The Hsiao-Gruber Health Care Mega-System

Published July 22, 2011

 

Professor William Hsiao of the Harvard School of Public Health recently unveiled his recommendations for this year’s version of health care reform in Vermont. The 2010 legislature defined and paid for Dr. Hsiao’s work to support the final all-out push to make Vermont the first American state ever to install a taxpayer-financed single payer system.

Before plunging into the Hsiao report itself, it’s useful to look at the track record of the report’s principal authors, to understand how they approach health care reform issues.

One Gave Us Doc Fix . . .

Hsiao rose to fame for devising the Resource-Based Relative Value Scale (RBRVS) to control Medicare payments to physicians, adopted by Congress in 1991.

Pacific Research Institute health policy expert John R. Graham wrote, “[Hsiao] put together a large team that interviewed thousands of physicians from almost two dozen specialties. They analyzed what was involved in everything from 45 minutes of psychotherapy for a patient with panic attacks to a hysterectomy for a woman with cervical cancer.… Eventually, Hsiao and his team arrived at a relative value for every single thing doctors do.”

“Today,” Graham continued, these payment rules “are so flawed that the Congress that consistently champions this price-setting process is annually engaged in a routine effort to change, modify, or even stop the progress of its own pricing machinery before it inflicts damage on the public and the medical profession”—an annual exercise known as “the doc fix.”

Dr. Michael Bond, a nationally known health economist at Cleveland State University, says RBRVS “was a essentially a point system based on ‘effort’ to determine what various procedures were ‘worth’. These guys at the Harvard School of Public Health have done more damage in medicine than you can shake a stick at. They are smart people who have no clue about economic principles.”

. . . The Other Masterminded Romneycare

The other high-profile author of the Hsaio report is Jonathan Gruber, a nationally known health economist at MIT. His speakers’ bureau bio touts him as “instrumental in establishing the current health care reform program in Massachusetts, one of the most ambitious and successful in American history.”

The Massachusetts reforms, adopted in 2006, were undoubtedly ambitious—but successful is another matter.
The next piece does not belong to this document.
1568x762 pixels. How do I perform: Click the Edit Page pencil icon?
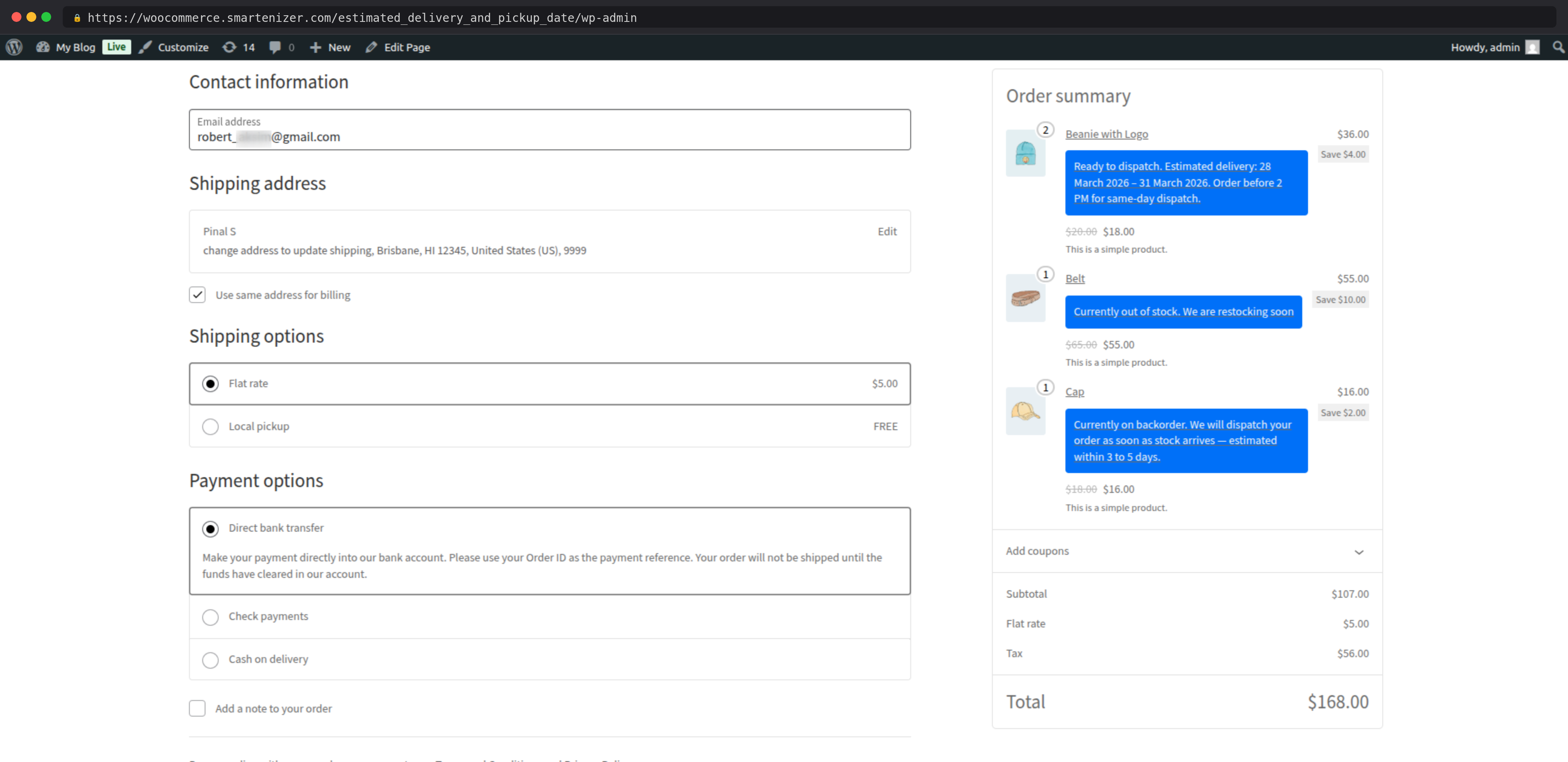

The combination of an individual mandate with subsidized premiums, making it possible for the uninsured to avoid paying the fine, has caused Massachusetts’ costs to balloon far beyond projections. The “solution” proposed by its administrators is to raise new taxes, increase fines on employers, and impose price controls on insurance premiums, which would force the insurers to further cut their reimbursements to hospitals and doctors.

According to the Massachusetts Medical Society, the flood of new patients and the government’s deepening underpayment for treating them has produced a “critical shortage of primary care physicians.” Patients who can’t wait weeks to see their doctors head for the emergency rooms, and as costs have risen as a consequence, Gov. Deval Patrick (D) has had to turn to more stringent government-mandated price controls.

‘Independent Board’ to Control All

The central concept in the Hsiao report’s preferred option is the urgent need for a comprehensive, unified, enforceable, inescapable, tax-financed system to control every component of Vermont health care that a state government can realistically control.

Who will do the controlling? The Hsiao report declares an “Independent Board,” not the government, will define the benefit packages and provider payments and thus set the budget that will in turn determine the payroll tax rates.

This all-powerful board will include “all the major payers.” And how do these “stakeholders” gain their seats on the board that will control the system that will control everyone’s health care? Hsiao and Gruber don’t say, but it surely won’t be through a lottery.

Imposing an all-powerful and all-embracing system to regulate the lives and behavior of a free people never produces happy results. Any Hsiao-Gruber-type health care mega-system will inevitably lead to coercive mandates, ballooning costs, increasing taxes, bureaucratic outrages, shabby facilities, disgruntled providers, long waiting lines, lower-quality care, special-interest nest-feathering, and destructive wage and price controls. Wait and see.

John McClaughry is vice president of the Ethan Allen Institute (www.ethanallen.org).